La contribution foncière unique (CFU) est un impôt synthétique introduit en République de Guinée par la loi de finances 1998. En vigueur depuis le 1er janvier 1998, elle se substitue à plusieurs prélèvements fiscaux antérieurs, notamment la contribution foncière sur les propriétés bâties, la contribution foncière sur les propriétés non bâties, la taxe d’habitation, ainsi que l’impôt sur le revenu foncier.
Instituée au profit du Budget National et des collectivités locales, la CFU joue un rôle essentiel dans le financement des infrastructures publiques et des initiatives locales.
En tant que dispositif fiscal globalisant, la CFU simplifie le régime fiscal foncier tout en permettant une répartition équitable de la charge fiscale entre les contribuables. Elle constitue ainsi un instrument clé pour mobiliser les ressources internes nécessaires au développement économique et social du pays.

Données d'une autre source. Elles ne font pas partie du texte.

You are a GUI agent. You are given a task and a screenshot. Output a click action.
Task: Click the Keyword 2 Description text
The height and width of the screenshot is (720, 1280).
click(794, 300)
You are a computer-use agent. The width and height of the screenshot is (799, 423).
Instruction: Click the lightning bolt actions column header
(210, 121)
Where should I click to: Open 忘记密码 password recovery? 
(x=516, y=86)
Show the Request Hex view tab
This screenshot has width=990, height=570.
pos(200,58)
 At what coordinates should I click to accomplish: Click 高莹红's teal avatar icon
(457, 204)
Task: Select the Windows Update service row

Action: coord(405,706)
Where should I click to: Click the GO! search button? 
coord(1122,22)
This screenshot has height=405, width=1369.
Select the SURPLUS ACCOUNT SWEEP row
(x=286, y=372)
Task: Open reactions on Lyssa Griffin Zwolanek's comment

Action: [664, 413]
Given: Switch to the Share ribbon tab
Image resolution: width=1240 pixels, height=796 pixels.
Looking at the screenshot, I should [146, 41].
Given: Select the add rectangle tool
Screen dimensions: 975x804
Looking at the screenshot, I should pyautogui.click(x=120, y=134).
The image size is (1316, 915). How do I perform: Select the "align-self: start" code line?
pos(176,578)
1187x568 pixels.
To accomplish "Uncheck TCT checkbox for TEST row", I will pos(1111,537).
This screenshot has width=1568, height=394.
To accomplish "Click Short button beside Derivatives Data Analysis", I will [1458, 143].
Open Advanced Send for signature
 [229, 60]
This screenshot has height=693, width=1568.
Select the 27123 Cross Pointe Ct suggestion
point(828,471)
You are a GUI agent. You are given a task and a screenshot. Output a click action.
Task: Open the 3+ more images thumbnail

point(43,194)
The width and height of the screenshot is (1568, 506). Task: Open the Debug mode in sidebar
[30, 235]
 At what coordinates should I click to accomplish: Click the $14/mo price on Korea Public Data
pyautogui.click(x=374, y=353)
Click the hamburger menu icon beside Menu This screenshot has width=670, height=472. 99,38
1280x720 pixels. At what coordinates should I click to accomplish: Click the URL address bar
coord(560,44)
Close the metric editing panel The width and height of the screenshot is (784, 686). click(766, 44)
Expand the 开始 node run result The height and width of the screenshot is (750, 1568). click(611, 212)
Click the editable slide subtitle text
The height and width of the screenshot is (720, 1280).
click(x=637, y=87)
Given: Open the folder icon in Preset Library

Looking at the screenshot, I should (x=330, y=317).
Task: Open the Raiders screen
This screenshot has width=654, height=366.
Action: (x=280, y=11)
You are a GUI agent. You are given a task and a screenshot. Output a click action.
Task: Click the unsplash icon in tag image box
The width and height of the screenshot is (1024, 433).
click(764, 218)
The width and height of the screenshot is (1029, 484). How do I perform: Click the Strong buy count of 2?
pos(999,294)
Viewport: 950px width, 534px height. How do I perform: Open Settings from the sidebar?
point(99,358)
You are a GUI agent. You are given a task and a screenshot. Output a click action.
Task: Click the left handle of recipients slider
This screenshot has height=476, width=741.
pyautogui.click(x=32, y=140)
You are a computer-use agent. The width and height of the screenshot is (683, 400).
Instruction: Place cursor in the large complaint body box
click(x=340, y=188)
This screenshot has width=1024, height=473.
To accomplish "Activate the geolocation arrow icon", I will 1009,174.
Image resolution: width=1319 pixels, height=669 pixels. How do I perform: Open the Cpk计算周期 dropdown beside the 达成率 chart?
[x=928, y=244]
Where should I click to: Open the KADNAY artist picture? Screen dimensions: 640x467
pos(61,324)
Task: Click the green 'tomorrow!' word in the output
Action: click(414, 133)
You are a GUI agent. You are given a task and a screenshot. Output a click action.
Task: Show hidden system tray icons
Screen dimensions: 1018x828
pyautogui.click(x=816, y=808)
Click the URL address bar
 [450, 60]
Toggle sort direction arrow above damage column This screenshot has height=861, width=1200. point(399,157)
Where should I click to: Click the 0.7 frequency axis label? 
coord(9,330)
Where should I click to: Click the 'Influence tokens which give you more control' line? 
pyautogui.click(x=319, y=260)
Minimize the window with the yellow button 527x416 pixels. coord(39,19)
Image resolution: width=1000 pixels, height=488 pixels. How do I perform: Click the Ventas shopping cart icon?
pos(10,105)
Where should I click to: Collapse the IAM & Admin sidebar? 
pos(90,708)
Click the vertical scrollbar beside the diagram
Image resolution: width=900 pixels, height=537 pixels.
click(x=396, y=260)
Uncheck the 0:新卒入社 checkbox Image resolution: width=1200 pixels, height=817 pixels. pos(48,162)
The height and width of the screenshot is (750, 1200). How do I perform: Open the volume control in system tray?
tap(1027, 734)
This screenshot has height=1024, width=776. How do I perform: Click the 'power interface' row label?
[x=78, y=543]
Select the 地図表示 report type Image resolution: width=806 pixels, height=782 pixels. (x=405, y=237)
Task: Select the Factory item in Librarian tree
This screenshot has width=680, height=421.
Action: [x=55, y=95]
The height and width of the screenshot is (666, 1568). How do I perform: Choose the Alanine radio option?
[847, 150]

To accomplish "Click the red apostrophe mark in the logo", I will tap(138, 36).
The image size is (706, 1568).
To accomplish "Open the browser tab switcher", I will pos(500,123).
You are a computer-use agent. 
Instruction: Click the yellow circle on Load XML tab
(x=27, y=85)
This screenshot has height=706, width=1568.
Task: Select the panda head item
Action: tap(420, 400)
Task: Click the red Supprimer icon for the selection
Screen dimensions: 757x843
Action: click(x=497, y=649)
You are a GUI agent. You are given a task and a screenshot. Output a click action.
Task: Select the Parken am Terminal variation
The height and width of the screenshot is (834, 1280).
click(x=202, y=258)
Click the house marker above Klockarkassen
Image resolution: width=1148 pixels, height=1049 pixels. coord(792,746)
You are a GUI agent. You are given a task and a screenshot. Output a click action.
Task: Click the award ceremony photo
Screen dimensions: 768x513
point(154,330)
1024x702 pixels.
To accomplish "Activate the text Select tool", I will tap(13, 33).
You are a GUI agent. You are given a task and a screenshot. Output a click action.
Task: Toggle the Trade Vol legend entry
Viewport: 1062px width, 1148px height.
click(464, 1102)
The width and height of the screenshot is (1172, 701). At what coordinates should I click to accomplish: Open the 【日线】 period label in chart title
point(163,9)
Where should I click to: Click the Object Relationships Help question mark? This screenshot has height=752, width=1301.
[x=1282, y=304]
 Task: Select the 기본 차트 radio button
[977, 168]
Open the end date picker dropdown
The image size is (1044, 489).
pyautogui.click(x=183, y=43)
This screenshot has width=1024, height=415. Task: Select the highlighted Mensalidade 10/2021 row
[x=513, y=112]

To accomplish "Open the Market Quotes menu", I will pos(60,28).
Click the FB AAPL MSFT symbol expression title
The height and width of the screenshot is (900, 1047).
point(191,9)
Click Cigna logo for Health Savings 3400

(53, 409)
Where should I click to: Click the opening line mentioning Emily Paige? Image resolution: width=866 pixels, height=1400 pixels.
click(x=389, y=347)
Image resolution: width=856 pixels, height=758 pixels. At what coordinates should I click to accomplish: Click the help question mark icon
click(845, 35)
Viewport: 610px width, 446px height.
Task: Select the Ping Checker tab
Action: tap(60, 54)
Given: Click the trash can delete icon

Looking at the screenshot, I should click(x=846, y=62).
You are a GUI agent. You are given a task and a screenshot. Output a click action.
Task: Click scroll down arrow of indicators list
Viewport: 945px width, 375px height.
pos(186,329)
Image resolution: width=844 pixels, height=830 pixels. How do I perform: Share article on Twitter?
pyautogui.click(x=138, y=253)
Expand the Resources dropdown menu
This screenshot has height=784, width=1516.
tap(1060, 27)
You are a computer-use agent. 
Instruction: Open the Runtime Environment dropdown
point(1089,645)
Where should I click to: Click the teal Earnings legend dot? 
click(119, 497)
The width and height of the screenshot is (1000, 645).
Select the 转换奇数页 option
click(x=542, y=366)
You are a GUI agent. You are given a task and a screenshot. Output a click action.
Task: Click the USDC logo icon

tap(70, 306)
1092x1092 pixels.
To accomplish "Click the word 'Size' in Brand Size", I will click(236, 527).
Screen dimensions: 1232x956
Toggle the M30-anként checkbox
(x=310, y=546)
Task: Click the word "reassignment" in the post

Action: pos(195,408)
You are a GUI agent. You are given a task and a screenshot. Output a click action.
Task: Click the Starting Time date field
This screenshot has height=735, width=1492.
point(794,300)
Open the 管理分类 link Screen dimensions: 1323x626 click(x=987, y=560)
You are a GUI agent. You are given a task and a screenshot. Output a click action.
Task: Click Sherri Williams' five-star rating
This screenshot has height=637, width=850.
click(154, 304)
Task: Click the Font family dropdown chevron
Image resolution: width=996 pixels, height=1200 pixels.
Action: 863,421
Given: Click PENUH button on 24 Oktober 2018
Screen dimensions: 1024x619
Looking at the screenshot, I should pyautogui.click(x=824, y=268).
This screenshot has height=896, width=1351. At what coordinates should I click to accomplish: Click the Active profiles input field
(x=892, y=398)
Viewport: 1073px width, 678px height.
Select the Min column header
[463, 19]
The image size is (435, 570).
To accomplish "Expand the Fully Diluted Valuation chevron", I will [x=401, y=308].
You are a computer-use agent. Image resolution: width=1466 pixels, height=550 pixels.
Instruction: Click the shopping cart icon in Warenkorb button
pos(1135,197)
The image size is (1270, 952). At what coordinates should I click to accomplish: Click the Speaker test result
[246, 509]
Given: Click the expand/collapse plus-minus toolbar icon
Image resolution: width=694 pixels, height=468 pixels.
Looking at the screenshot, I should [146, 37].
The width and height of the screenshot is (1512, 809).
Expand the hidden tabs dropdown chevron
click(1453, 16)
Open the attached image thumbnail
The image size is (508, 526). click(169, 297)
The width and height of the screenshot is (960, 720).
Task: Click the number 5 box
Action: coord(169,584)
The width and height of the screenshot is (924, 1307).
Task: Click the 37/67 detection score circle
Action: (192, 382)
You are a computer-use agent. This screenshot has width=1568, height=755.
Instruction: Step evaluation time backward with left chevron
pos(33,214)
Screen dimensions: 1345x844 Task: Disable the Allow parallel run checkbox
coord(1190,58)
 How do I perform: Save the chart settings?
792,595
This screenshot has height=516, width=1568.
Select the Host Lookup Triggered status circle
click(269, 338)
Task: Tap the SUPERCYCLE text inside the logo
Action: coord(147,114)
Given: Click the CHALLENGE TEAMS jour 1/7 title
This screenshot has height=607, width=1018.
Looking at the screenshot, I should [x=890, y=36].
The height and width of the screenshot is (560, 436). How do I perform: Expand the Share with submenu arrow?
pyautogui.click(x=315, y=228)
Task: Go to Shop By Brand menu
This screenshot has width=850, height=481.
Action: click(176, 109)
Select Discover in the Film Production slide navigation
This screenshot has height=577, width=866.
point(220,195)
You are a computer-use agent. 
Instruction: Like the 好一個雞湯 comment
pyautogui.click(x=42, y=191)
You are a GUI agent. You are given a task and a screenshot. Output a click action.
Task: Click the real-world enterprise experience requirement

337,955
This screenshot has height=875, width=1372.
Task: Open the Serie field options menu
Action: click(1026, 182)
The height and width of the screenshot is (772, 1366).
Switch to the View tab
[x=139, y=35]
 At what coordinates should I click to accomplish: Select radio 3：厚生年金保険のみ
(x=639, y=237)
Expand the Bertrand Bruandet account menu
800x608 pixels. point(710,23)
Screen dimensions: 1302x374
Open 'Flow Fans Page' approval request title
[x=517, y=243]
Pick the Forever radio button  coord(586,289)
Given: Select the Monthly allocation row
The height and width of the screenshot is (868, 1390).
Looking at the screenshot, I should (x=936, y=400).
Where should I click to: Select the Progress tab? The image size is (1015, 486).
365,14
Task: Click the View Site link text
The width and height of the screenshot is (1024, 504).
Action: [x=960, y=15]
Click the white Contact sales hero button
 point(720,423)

Notre travail dans cet article, visera à analyser les fondements juridiques et les modalités d’application de la CFU en s’appuyant sur les dispositions légales en vigueur.
La portée et les redevables de la CFU
La CFU s’applique à toutes les personnes physiques ou morales qui remplissent les critères énoncés à l’article 259 du Code Général des Impôts. Ces redevables sont divisés en deux catégories principales. Les propriétaires fonciers c’est-à-dire toute, personne possédant, au 1er janvier de l’année d’imposition, des propriétés foncières bâties ou non bâties situées sur le territoire national. Et Les percepteurs de revenus fonciers c’est-à-dire ceux qui tirent des revenus de biens immobiliers, qu’ils soient bâtis ou non bâtis.
Cette contribution est due par toute personne physique ou morale possédant des propriétés foncières, qu’elles soient bâties ou non bâties. Les propriétés bâties comprennent les constructions fixées au sol à perpétuelle demeure, telles que les maisons, usines, fabriques, ou encore les outillages industriels attachés de manière permanente à un fonds. Quant aux propriétés non bâties, elles incluent les terrains nus destinés à un usage commercial ou industriel, qu’ils soient occupés par le propriétaire ou mis à disposition d’autrui, gratuitement ou moyennant rémunération.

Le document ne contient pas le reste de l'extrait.